Billy looked at the clock on the gas stove. He had an hour to kill before the saucer came. He went into the living room, swinging the bottle like a dinner bell, turned on the television. He came slightly unstuck in time, saw the late movie backwards, then forwards again. It was a movie about American bombers in the Second World War and the gallant men who flew them. Seen backwards by Billy, the story went like this:
American planes, full of holes and wounded men and corpses took off backwards from an airfield in England. Over France, a few German fighter planes flew at them backwards, sucked bullets and shell fragments from some of the planes and crewmen. They did the same for wrecked American bombers on the ground, and those planes flew up and backwards to join the formation.
The formation flew backwards over a German city that was in flames. The bombers opened their bomb bay doors, exerted a miraculous magnetism which shrunk the fires, gathered them into cylindrical steel containers, and lifted the containers into the bellies of planes. The containers were stored neatly in racks. The Germans below had miraculous devices of their own, which were long steel tubes. They used them to suck more fragments from the crewmen and planes. But there were still a few wounded Americans, though, and some of the bombers were in bad repair. Over France, though, German fighters came up again, made everything and everybody as good as new.
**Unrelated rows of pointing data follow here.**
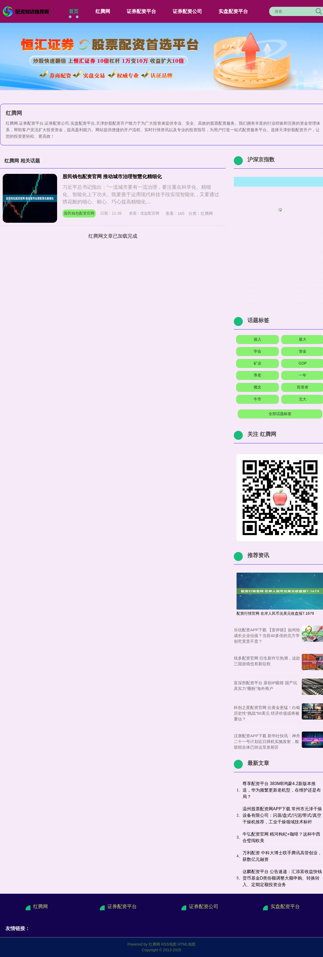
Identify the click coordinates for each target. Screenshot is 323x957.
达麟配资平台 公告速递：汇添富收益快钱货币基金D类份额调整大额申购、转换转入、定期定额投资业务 (282, 878)
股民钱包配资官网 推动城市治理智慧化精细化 (112, 176)
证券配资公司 (187, 11)
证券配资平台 (141, 11)
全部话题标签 (280, 414)
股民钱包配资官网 (79, 213)
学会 (257, 351)
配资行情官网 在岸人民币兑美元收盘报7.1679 (275, 613)
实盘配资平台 (233, 11)
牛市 (257, 399)
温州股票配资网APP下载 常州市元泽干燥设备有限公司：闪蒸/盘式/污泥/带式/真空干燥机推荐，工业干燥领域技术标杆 (282, 815)
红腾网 (102, 11)
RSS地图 (168, 944)
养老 (257, 375)
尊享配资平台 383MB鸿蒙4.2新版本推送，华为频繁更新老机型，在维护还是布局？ (282, 790)
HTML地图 (186, 944)
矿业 (257, 363)
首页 (74, 11)
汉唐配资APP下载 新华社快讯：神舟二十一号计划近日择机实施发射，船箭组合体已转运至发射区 (267, 741)
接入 (257, 339)
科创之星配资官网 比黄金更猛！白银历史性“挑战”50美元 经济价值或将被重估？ (267, 713)
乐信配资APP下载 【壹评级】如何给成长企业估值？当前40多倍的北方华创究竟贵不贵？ (267, 635)
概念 (257, 387)
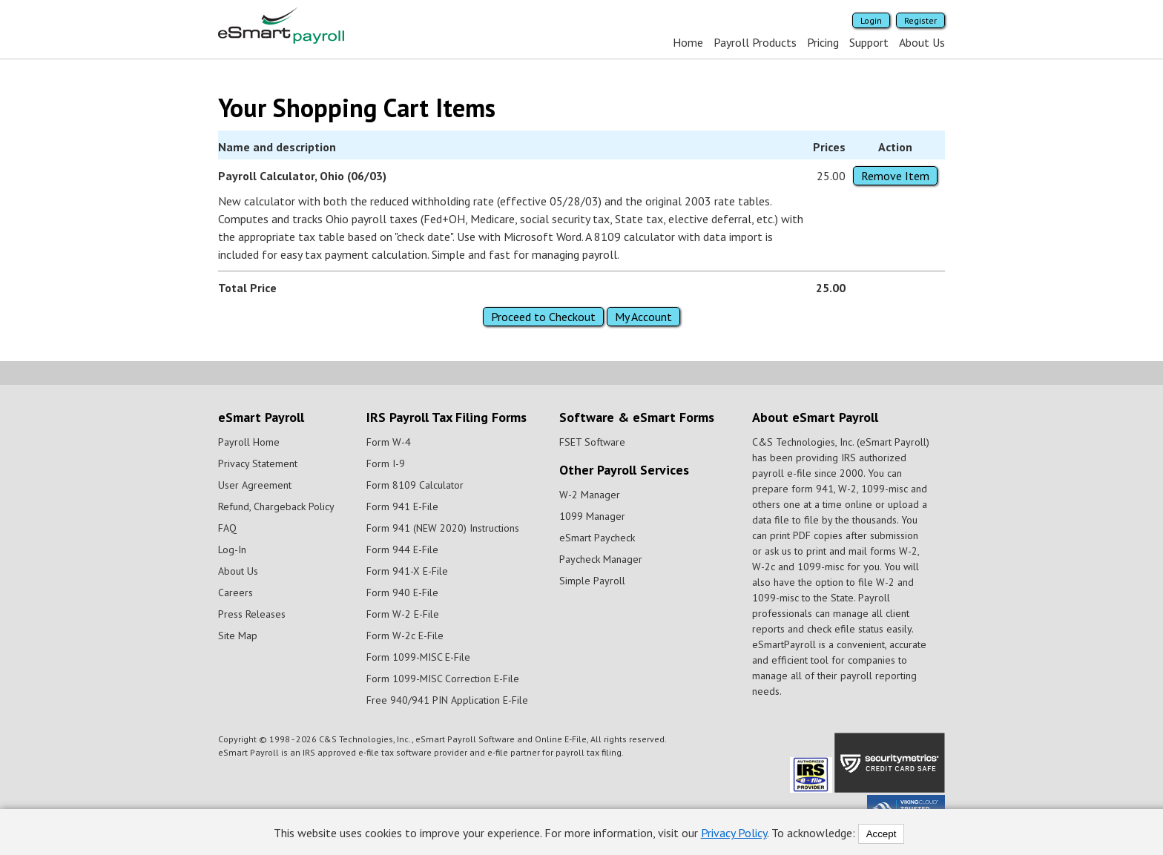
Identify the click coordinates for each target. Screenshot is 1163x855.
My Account (643, 316)
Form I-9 (385, 463)
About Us (922, 42)
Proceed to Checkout (543, 316)
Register (920, 20)
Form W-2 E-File (402, 614)
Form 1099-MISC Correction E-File (442, 678)
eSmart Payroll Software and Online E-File (501, 739)
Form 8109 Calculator (415, 485)
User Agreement (254, 485)
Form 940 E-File (402, 592)
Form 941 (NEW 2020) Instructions (442, 528)
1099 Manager (592, 516)
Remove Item (895, 175)
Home (688, 42)
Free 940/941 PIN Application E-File (447, 700)
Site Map (237, 635)
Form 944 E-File (402, 549)
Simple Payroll (592, 580)
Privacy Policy (734, 832)
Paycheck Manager (600, 559)
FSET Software (592, 442)
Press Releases (252, 614)
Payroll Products (755, 42)
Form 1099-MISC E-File (418, 657)
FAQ (227, 528)
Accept (881, 833)
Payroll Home (249, 442)
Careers (235, 592)
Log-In (232, 549)
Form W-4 (388, 442)
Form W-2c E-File (405, 635)
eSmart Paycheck (597, 537)
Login (871, 20)
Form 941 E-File (402, 506)
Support (869, 42)
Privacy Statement (257, 463)
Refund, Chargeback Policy (276, 506)
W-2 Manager (589, 494)
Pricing (823, 42)
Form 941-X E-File (407, 571)
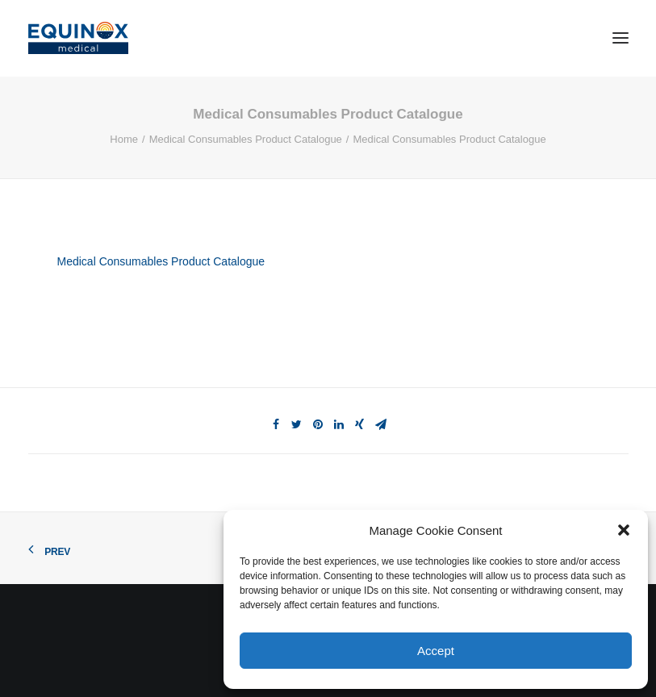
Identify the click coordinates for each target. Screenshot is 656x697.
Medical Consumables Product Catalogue (245, 139)
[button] (624, 530)
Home (124, 139)
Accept (435, 650)
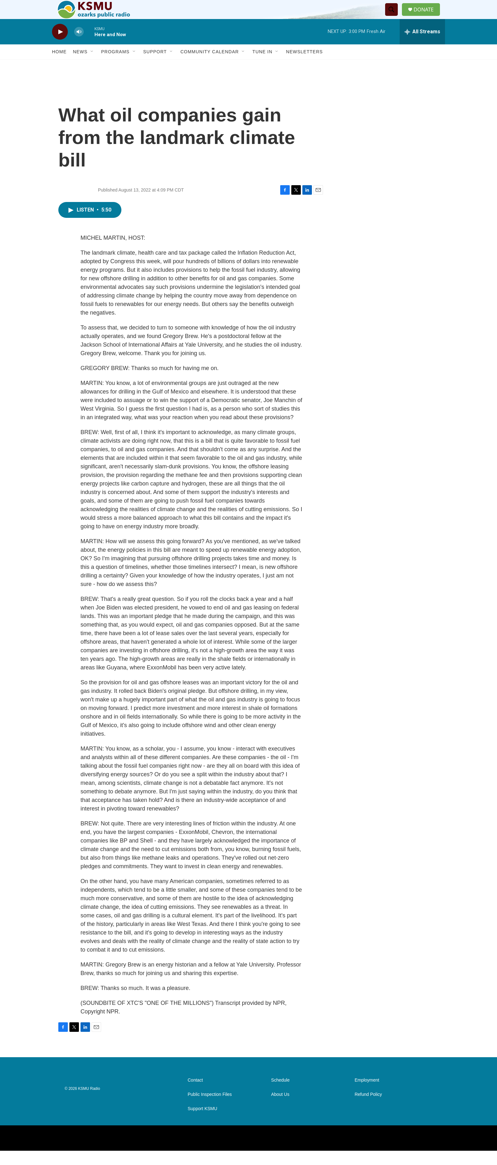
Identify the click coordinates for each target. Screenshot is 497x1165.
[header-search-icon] (394, 16)
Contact (195, 1094)
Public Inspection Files (210, 1108)
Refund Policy (368, 1108)
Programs (115, 65)
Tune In (262, 65)
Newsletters (304, 65)
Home (59, 65)
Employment (367, 1094)
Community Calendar (209, 65)
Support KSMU (202, 1123)
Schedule (280, 1094)
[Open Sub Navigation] (92, 65)
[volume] (79, 46)
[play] (60, 46)
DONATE (427, 16)
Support (155, 65)
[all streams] (422, 46)
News (80, 65)
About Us (280, 1108)
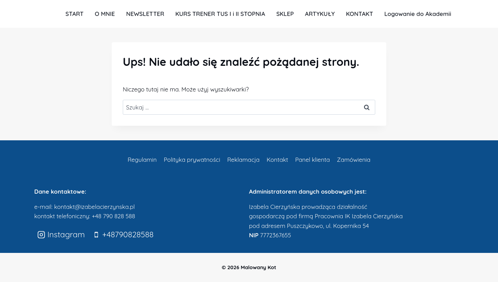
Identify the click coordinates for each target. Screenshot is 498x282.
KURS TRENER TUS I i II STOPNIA (220, 13)
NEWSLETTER (145, 13)
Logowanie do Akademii (417, 13)
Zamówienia (353, 159)
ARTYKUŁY (320, 13)
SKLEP (285, 13)
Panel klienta (312, 159)
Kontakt (277, 159)
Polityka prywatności (192, 159)
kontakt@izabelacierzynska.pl (94, 206)
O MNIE (105, 13)
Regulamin (142, 159)
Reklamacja (243, 159)
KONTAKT (359, 13)
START (74, 13)
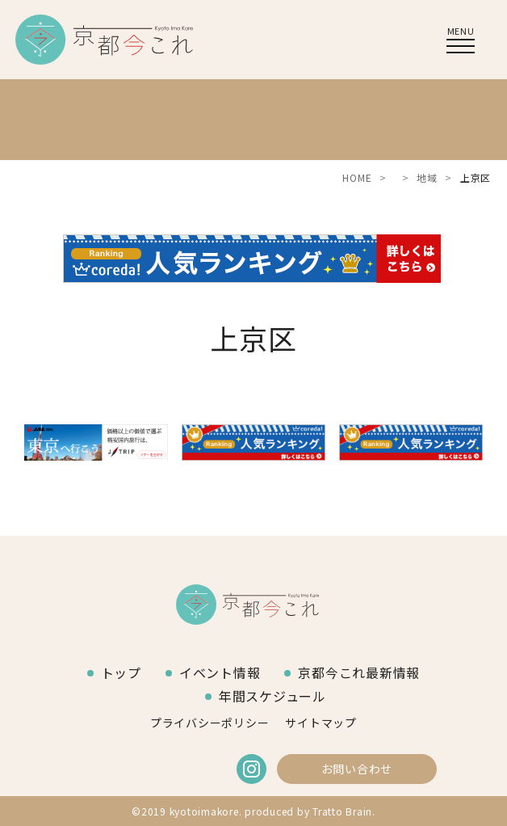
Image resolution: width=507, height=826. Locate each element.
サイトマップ (321, 722)
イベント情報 (220, 672)
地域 (427, 177)
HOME (356, 177)
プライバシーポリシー (210, 722)
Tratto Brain (342, 811)
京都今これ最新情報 (359, 672)
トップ (121, 672)
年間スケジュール (272, 696)
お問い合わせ (357, 769)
Coming unstuck in time. Things moving backward and forward in time. That's Billy's life. Instead of a straight line, he's born and gets married, dies and graduates from high school. He knows the truth before it happens. That's what Slaughterhouse is really about--Vonnegut approaching the truth of his war experiences through fiction.
I am tired of living in a time of Orwellian doublespeak and alternative facts. For some reason, people in the world don't want to speak the truth. It's easier to talk about a "life limiting condition" than a terminal illness. Instead of waging war, we launch "strategic airstrikes." Mass firings in a company are simply corporate reorganizations, and an asshole is referred to as the President of the United States.
So, tonight, I want to use some doublespeak. I work for an organization that is currently restructuring, forcing many employees to seek alternative futures. Managers are telling the remaining employees to be positive, focus on being leaner and more productive. This realignment of staffing will not impact the ability of the organization to provide optimal services to its customers.
Is that Kellyanne Conway enough for you? I would like to speak the truth, but I am not in the position to do so. I am in the position to be leaner and more productive. I am also in the position to quietly recognize bullshit. As Fox Mulder says, "The truth is out there."
Saint Marty is thankful for anyone who speaks the truth.